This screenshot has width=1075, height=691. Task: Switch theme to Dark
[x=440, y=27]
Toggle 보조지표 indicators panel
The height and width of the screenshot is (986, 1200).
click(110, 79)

▶ [Written problem]: Reproduce every one of the lines above verbatim, without altering anything.

▶ [Written solution]:
This screenshot has width=1075, height=691. Task: Switch theme to Dark
[x=440, y=27]
Toggle 보조지표 indicators panel
The height and width of the screenshot is (986, 1200).
click(110, 79)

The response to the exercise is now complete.